By Karen DeYoung and Joshua Partlow
Washington Post Staff Writer
Wednesday, March 3, 2010


Afghan President Hamid Karzai's public invitation to the Taliban to attend a peace conference this spring has sparked disagreement and confusion among the many players in Afghanistan over the shape and speed of negotiations and what they should ultimately accomplish.

As U.S., NATO and Afghan forces continue a major operation in Helmand province in the south and prepare for another in neighboring Kandahar, the Obama administration has argued that substantive talks should wait until the military balance has shifted more sharply in favor of the coalition.

But the administration's British allies, facing strong domestic disapproval over the long-running war, appear eager to see negotiations begin sooner rather than later. That position is shared by a number of senior U.S. military officials, who predicted that negotiations with insurgents could gain traction as early as this year.

"I would not be surprised if we see Taliban from the south ending up in the parliament, and that's not necessarily a bad thing," said one military official, speaking on the condition of anonymity.

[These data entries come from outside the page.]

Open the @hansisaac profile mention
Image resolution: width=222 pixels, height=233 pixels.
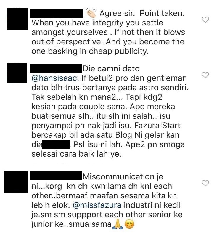tap(54, 78)
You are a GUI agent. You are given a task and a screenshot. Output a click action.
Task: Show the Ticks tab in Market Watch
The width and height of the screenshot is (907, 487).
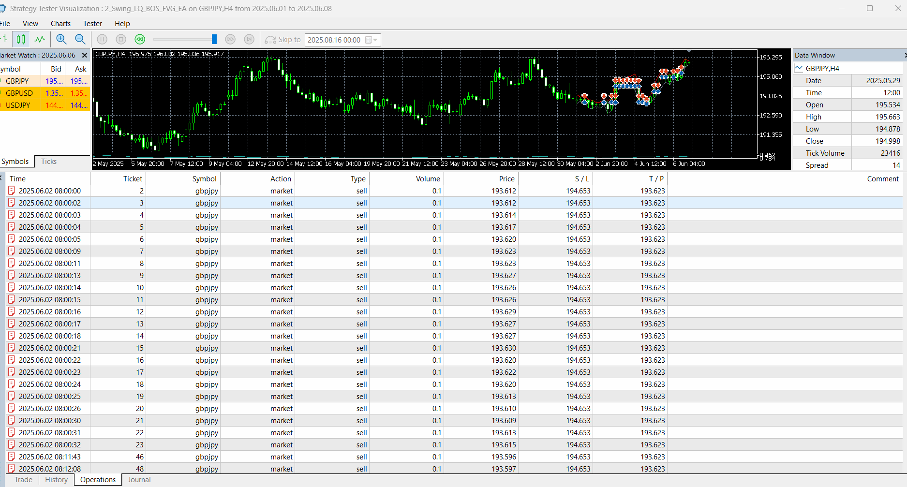pyautogui.click(x=48, y=162)
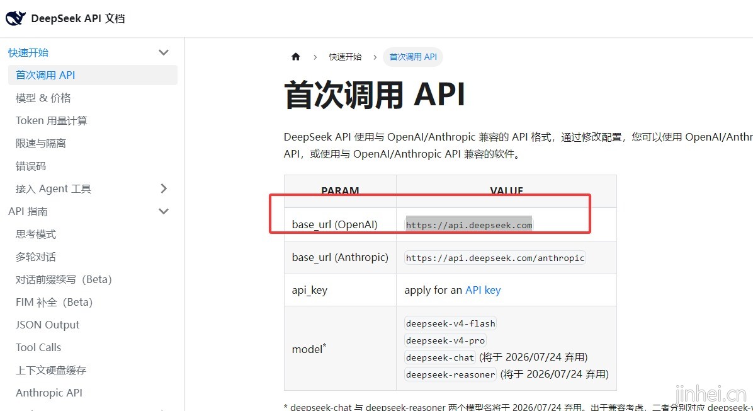Collapse the 快速开始 sidebar section chevron
This screenshot has height=411, width=753.
coord(164,52)
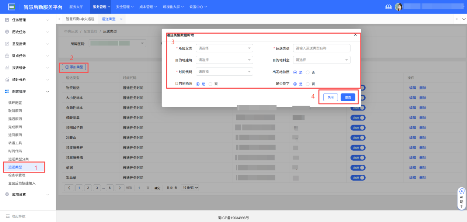Open the help manual book icon
The image size is (467, 222).
[388, 6]
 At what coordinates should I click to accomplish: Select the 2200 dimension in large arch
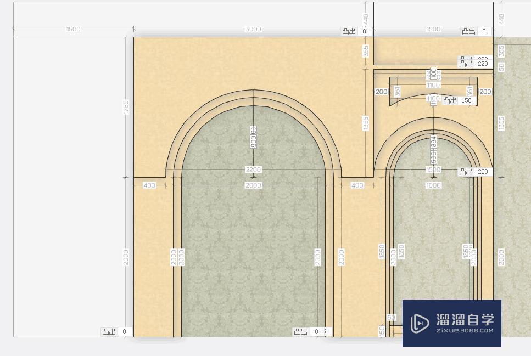[253, 170]
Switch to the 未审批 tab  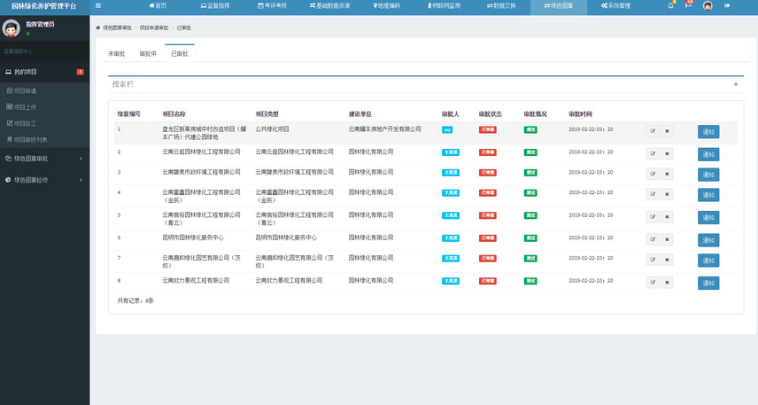[x=116, y=54]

Such remarks could be aimed at sowing suspicion and discord within enemy ranks, a priority on both sides of the war. There are few visible signs that senior Taliban members are open to negotiation, or that they might break from the head of the group, Mohammad Omar. The insurgents have publicly disclaimed any interest in discussions until the departure of "infidel" foreign troops.

But Karzai's effusive invitation, made in late January at an international conference on Afghanistan held in London, has unleashed widespread speculation that discussion of reconciliation -- previously seen as psychological warfare and political gamesmanship -- could lead to substantive talks, or perhaps already has. Kabul has been awash with rumors, with Afghan human rights organizations warning that Karzai plans to forgive countless Taliban atrocities and place insurgent leaders in high-level government positions.

"I think it's just legalizing impunity," said Sima Samar, who chairs the Afghanistan Independent Human Rights Commission. "Nobody is accountable, not for the past crimes and not for future ones. Anybody can come and join the government and they will be protected."

Some senior Pakistani officials have suggested that U.S. or Afghan officials were in touch with Mullah Abdul Ghani Baradar, the Taliban's No. 2 commander, before he was captured last month during a Pakistani-U.S. intelligence operation in the port city of Karachi. U.S. officials have denied any contact with the Taliban. If anyone had been talking to the group, the Americans say, it was the Pakistanis, who have been known to play both sides of the war.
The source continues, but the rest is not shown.